Narendra Modi says more anti-corruption measures soon

Narendra Modi targets Congress for not supporting demonetisation to curb black money and corruption in the country

Prime minister Narendra Modi with Congress vice-president Rahul Gandhi and other party leaders in New Delhi on Friday. Photo: AFPPremium
Prime minister Narendra Modi with Congress vice-president Rahul Gandhi and other party leaders in New Delhi on Friday. Photo: AFP

New Delhi: Prime Minister Narendra Modi on Friday signalled that the government was looking at rolling out fresh anti-corruption initiatives.

Addressing a meeting of Bharatiya Janata Party (BJP)’s parliamentary party, Modi reiterated that the demonetisation initiative was part of a larger plan to combat corruption. The resulting economic system would provide for a level playing field, he argued, and enable the BJP-led National Democratic Alliance (NDA) to empower the poor to pursue their aspirations--indicating that his government favoured empowerment over the approach of entitlement pursued by earlier governments.

“The decision on (demonetisation) of Rs500 and Rs1,000 notes is a key step in the fight (against corruption and black money) and not the final destination. If we want to stop exploitation of the middle class and fight poverty, we have to take strong steps," Modi said in his address.

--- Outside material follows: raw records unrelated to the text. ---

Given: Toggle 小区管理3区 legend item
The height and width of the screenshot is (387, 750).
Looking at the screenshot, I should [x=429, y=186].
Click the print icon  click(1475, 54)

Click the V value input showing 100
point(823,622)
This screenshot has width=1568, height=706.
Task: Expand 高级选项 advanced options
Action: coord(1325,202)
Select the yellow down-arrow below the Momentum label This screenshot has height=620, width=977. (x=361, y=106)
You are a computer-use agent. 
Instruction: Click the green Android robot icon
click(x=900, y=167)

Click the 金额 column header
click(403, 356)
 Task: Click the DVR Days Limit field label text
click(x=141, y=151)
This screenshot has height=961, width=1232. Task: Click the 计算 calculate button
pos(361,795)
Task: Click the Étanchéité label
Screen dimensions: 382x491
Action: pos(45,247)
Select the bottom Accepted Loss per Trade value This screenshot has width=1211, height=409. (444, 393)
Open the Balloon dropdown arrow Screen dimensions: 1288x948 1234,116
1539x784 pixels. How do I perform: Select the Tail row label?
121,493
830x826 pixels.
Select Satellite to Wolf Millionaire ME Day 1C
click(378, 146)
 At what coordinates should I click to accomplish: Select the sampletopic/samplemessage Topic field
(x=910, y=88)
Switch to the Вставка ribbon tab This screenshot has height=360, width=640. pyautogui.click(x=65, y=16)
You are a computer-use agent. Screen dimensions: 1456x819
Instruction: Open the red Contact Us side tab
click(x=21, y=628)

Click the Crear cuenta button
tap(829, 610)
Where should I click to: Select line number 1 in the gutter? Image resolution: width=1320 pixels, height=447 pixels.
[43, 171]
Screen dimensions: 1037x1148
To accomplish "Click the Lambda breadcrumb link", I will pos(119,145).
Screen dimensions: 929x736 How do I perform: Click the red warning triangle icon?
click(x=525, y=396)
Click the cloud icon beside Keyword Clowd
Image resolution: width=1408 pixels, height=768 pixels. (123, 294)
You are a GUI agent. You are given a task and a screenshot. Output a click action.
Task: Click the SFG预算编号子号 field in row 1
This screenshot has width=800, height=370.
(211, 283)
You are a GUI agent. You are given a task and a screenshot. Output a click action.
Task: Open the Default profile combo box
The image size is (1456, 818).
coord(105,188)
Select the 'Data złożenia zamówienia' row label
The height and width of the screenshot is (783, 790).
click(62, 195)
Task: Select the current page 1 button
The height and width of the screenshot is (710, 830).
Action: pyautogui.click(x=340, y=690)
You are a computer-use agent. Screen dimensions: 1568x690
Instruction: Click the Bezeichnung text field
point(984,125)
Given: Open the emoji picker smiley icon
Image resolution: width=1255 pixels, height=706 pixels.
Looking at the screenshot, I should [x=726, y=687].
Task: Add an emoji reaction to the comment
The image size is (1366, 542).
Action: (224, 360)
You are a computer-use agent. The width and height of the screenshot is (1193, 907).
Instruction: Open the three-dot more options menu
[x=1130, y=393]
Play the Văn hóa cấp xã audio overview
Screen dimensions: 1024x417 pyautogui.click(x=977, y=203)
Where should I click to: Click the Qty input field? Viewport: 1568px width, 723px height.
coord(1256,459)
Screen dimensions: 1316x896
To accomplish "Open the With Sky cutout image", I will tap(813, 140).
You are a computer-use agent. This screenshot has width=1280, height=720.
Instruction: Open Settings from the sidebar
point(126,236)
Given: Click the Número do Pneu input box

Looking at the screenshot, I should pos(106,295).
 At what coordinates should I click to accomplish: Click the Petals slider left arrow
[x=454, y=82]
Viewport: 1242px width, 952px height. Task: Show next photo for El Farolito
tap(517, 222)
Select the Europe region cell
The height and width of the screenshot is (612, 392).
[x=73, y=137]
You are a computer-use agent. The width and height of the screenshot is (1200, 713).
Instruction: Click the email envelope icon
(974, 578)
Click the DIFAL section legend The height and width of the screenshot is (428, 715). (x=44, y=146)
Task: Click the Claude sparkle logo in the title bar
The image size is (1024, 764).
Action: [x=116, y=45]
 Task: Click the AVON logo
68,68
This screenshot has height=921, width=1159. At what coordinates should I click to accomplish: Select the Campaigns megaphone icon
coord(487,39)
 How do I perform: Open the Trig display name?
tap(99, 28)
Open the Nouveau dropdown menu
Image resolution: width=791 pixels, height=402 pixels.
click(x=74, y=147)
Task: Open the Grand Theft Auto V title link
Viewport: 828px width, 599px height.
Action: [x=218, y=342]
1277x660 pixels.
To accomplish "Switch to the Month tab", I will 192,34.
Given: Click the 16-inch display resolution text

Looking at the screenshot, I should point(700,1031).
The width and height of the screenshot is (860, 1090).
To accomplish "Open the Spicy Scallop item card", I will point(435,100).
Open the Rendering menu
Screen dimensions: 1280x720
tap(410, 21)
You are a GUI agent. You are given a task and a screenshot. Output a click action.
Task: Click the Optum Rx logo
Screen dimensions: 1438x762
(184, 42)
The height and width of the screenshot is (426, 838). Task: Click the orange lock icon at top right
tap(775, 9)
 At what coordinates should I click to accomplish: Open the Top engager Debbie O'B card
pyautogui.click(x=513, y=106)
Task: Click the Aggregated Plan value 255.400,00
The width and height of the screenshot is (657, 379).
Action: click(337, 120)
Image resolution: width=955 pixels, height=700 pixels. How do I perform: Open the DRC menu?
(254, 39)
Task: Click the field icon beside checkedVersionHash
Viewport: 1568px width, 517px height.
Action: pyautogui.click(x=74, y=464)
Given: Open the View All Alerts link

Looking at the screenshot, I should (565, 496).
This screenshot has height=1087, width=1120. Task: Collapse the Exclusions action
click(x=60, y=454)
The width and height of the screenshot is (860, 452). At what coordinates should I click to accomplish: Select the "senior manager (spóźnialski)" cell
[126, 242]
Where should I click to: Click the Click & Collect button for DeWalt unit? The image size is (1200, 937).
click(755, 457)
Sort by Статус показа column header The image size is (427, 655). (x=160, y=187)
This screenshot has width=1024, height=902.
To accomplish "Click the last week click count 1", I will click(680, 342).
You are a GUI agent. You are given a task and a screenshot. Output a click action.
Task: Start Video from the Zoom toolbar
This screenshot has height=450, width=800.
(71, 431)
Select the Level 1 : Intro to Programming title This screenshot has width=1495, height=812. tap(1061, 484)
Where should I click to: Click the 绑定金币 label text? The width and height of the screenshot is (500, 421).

ALSO READ | Demonetisation updates: Here is what PM Narendra Modi has said so far

Even as Modi accused Congress and Left parties of opposing a move that “combats black money and corruption", he made it a point to thank Bihar chief minister Nitish Kumar and his Odisha counterpart Naveen Patnaik for “openly coming out in support" of demonetisation.

“In 1988, Congress party passed a law on benami transactions but they never notified it... they did a lot of publicity on it but did not put it in effect. We took timely decisions. We will take more steps and they will shout again that look Modi is in a hurry. You (Congress) did not do anything for all these years and now you are blaming us for being in a hurry," Modi said in his address.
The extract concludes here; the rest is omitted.